■ Directions for this task ■
A faithful copy of the entries is needed, one that leaves out the pictures.

*** Given entries Section Begins ***

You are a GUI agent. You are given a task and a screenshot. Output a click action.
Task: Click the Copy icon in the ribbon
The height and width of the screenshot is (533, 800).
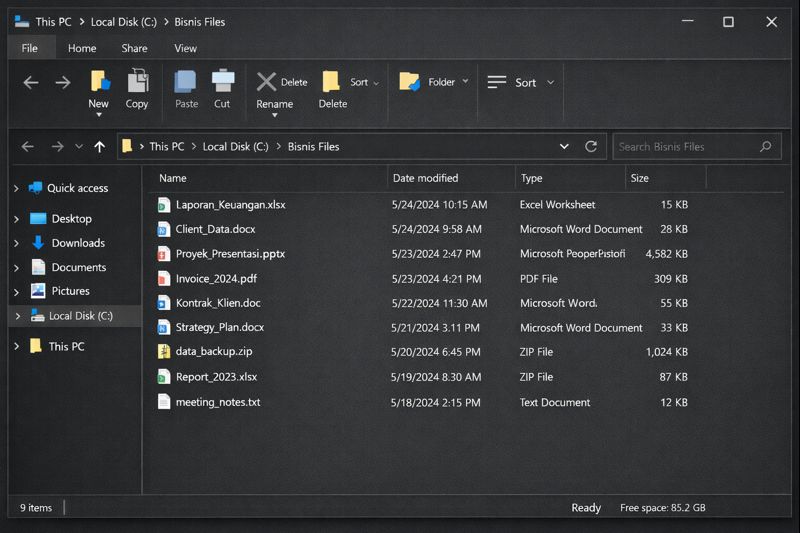[137, 82]
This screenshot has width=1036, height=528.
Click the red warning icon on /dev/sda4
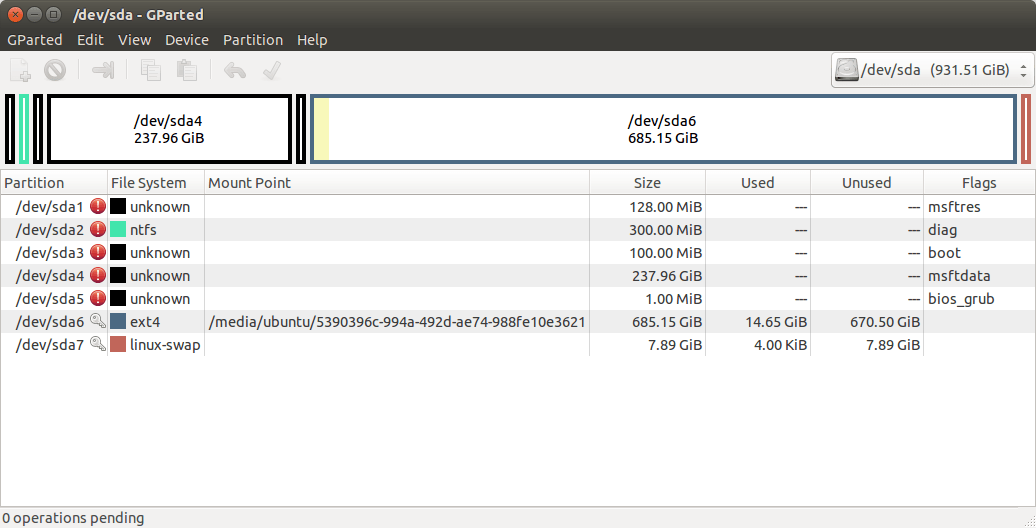click(98, 276)
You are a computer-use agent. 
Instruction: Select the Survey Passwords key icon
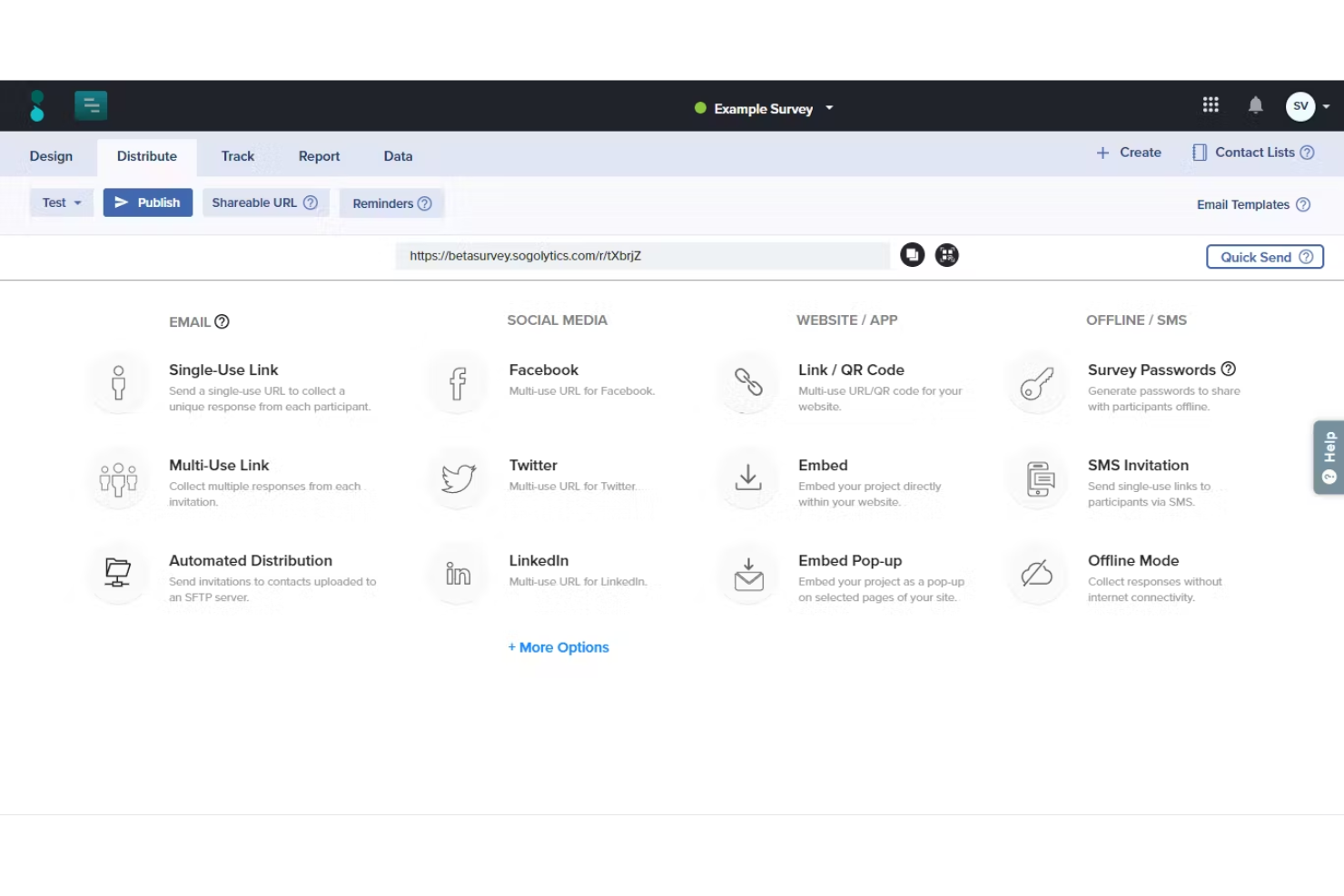point(1036,382)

*** Given entries Section Ends ***

■ Your solution ■
You are a GUI agent. You are given a task and a screenshot. Output a click action.
Task: Click the Copy icon in the ribbon
The height and width of the screenshot is (533, 800).
[137, 82]
This screenshot has width=1036, height=528.
Click the red warning icon on /dev/sda4
click(98, 276)
You are a computer-use agent. 
Instruction: Select the Survey Passwords key icon
point(1036,382)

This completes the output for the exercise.